自分が悪いと頭ではわかっていても、彼の前だとテンパるから困る。
「このままじゃ、見捨てられちゃうよね」
彼に塩対応をするようになって、6年が経つ。
中学のときは疎遠になりかけた。
幸い、同じ高校に入って、同じクラスになって。
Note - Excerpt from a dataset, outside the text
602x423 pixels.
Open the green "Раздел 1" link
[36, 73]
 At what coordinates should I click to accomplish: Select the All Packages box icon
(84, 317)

蜜柑と親友になれて、彼女のおかげで最近では翔といる時間も増えている。
よくよく考えてみる。
翔との縁が切れなかったのは、たんなる偶然で。
翔が優しいから。
あたしを受け入れてくれるから。
子どもの頃、おっぱいアイスとかバカなことをしても、離れないでいてくれた人だし。
でも、翔にも限界はある。
優しくて、顔が整っていて、胸が大きくて。
そんな子が彼にアプローチしたら?
(間違いなく好きになるよね)
たとえば、蜜柑あたり。あの子、天然の癒やし系美少女で、爆乳。翔、エッチな目で見てるし。
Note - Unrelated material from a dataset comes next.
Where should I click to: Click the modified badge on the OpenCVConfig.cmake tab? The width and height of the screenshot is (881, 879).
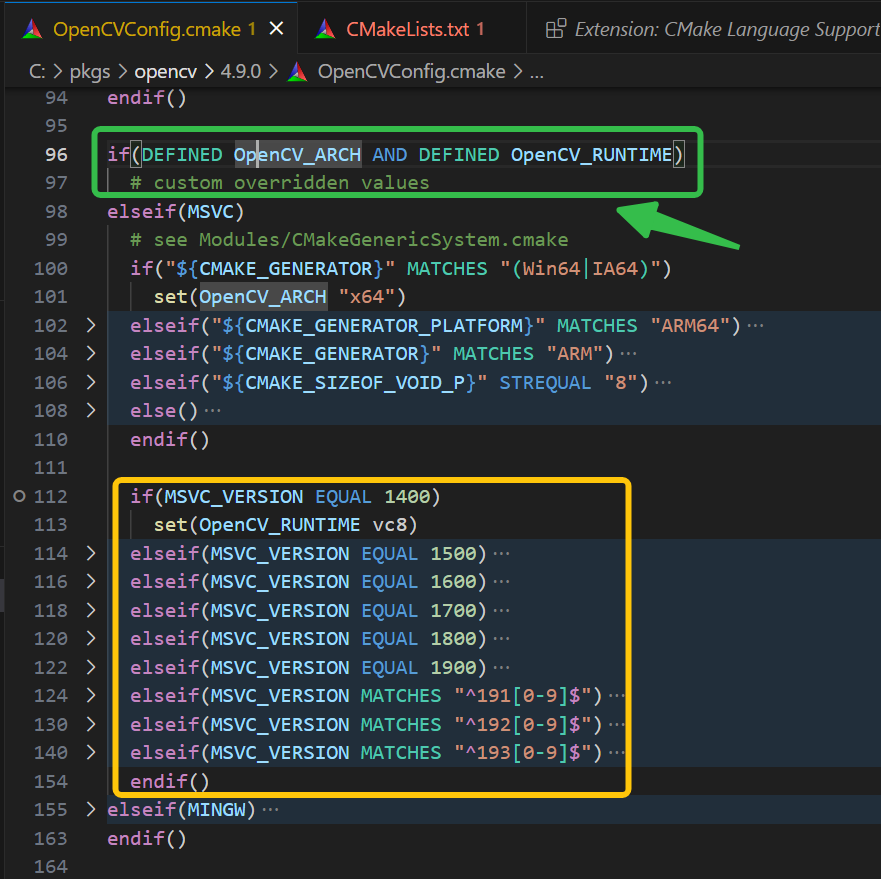pos(252,30)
「蜜柑、あたしの気持ちに気づいてるから、大丈夫だけどね」
胸をなで下ろしつつも、自分の浅ましさが嫌になった。
一歩間違えたら、親友を疑うところだったから。
「ぜんぶ、あたしが悪いのに、ホントにバカ」
作業中でなかったら、自分の頭を叩きたい。
「って、クヨクヨしてる場合じゃない」
あたしはイラストレーター。リアルでの怒りは作品にぶつければいい。
幸い、今日の絵は複雑な乙女心を描いたもの。
自分の矛盾を投影するかのように、絵に魂を込めていく。
11時すぎにイラストが完成する。
どうにか、いいおっぱいの日に間に合った。
トリッターにアップする。
すぐに、反応があった。数秒単位で「いいね」が増えていく。
1分後にリプがあった。
『らぶすかいさんの描くおっぱいマジで最高ですね。いつもありがとうございます。
パイオツ星人ウイングより』
パイオツ星人ウイングさん。いつも、あたしの絵を褒めてくれる人だ。おっぱい愛は相当なもので、勝手に同好の士だと思っている。
『パイオツ星人ウイングさん、いつもありがとうございます。これからもがんばって、えちえちな絵を描いていきますね』
パイオツ星人ウイングさんとやり取りしていると、なぜか体が熱くなる。
ネットでしか接点のない人で、もちろん恋愛感情はない。あたしが好きなのは翔だけだし。
よくわからないけれど、ウイングさんに翔の姿が重なって見えるんだよね。
「って、言い訳じゃん。浮気は浮気。あたし、翔にお詫びしないと」
あたしはパジャマを脱ぐ。11月の夜。普通に寒い。
タンスを開け、秘蔵の下着を身に着ける。
勝負用に買ったものだ。控えめに言って、最高級にえちぃ。もはや、紐だし。
ベッドに潜り込む。脳内で、幼なじみにご奉仕した。